■ AUFGABENSTELLUNG
Führen Sie den Textauszug über das Londoner Abkommen und die Regeln für Griechenland im Anschluss an seinen letzten Satz weiter.

■ TEXTAUSZUG
===============
11. Im Londoner Abkommen ist ausdrücklich vorgesehen, dass Deutschland selbst herstellen konnte, was es zuvor importiert hatte, um einen Exportüberschuss zu erreichen und die lokale Produktion zu stärken. Der Grundgedanke der Abkommen, die Griechenland aufgezwungen wurden, und die Regeln der EU verbieten der griechischen Regierung jedoch, seine lokalen Produzenten zu helfen, zu subventionieren und vor der Konkurrenz anderer EU-Staaten (die Haupthandelspartner Griechenlands) zu schützen, sei es in der Landwirtschaft, der Industrie oder im Dienstleistungsgewerbe. Man könnte hinzufügen, dass Deutschland nach dem Zweiten Weltkrieg, in bedeutendem Umfang Hilfen erhalten hat, vor allem aus dem Marschallplan.
===============
■ DATENAUSZUG
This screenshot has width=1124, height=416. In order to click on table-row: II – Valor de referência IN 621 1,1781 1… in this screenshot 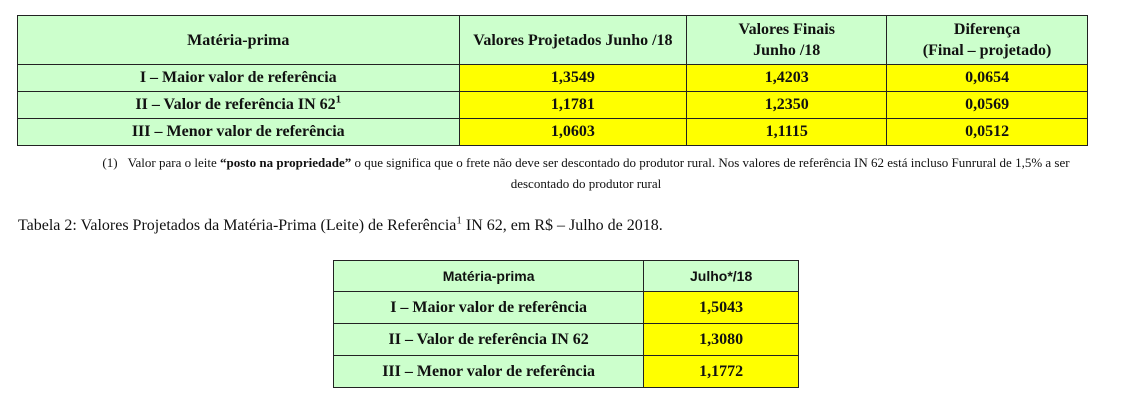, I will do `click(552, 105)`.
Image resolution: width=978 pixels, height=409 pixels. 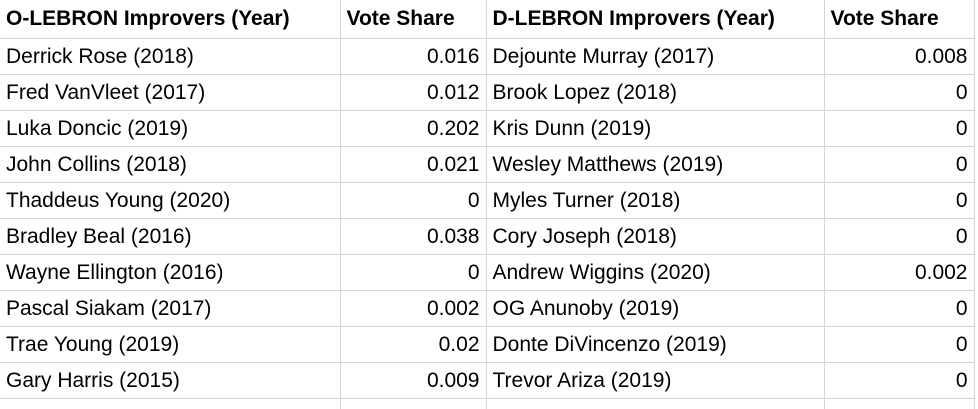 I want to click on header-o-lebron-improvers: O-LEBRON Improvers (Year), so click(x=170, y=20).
===============
■ LÖSUNG
Man versteht also, warum sich Alexis Tsipras, der Sprecher von Syriza, auf das Londoner Abkommen bezieht, wenn er sich an die europäische Öffentlichkeit wendet. Die ungerechte Behandlung, die das griechische Volk erleidet (wie auch die anderen Völker, deren Regierungen den Rezepten der Troika folgen), muss das Gewissen der öffentlichen Meinung wachrütteln.

Aber hegen wir keine Illusionen: Die Gründe, warum die Westmächte Westdeutschland nach dem Zweiten Weltkrieg mit Samthandschuhen angefasst haben, fallen bei Griechenland nicht ins Gewicht. Für eine wirkliche Lösung des Schulden- und Spardramas wird es noch machtvolle soziale Mobilisierungen in Griechenland und im Rest der EU brauchen – und einer neuen Regierung in Athen, die wirklich den Volkswillen zum Ausdruck bringt.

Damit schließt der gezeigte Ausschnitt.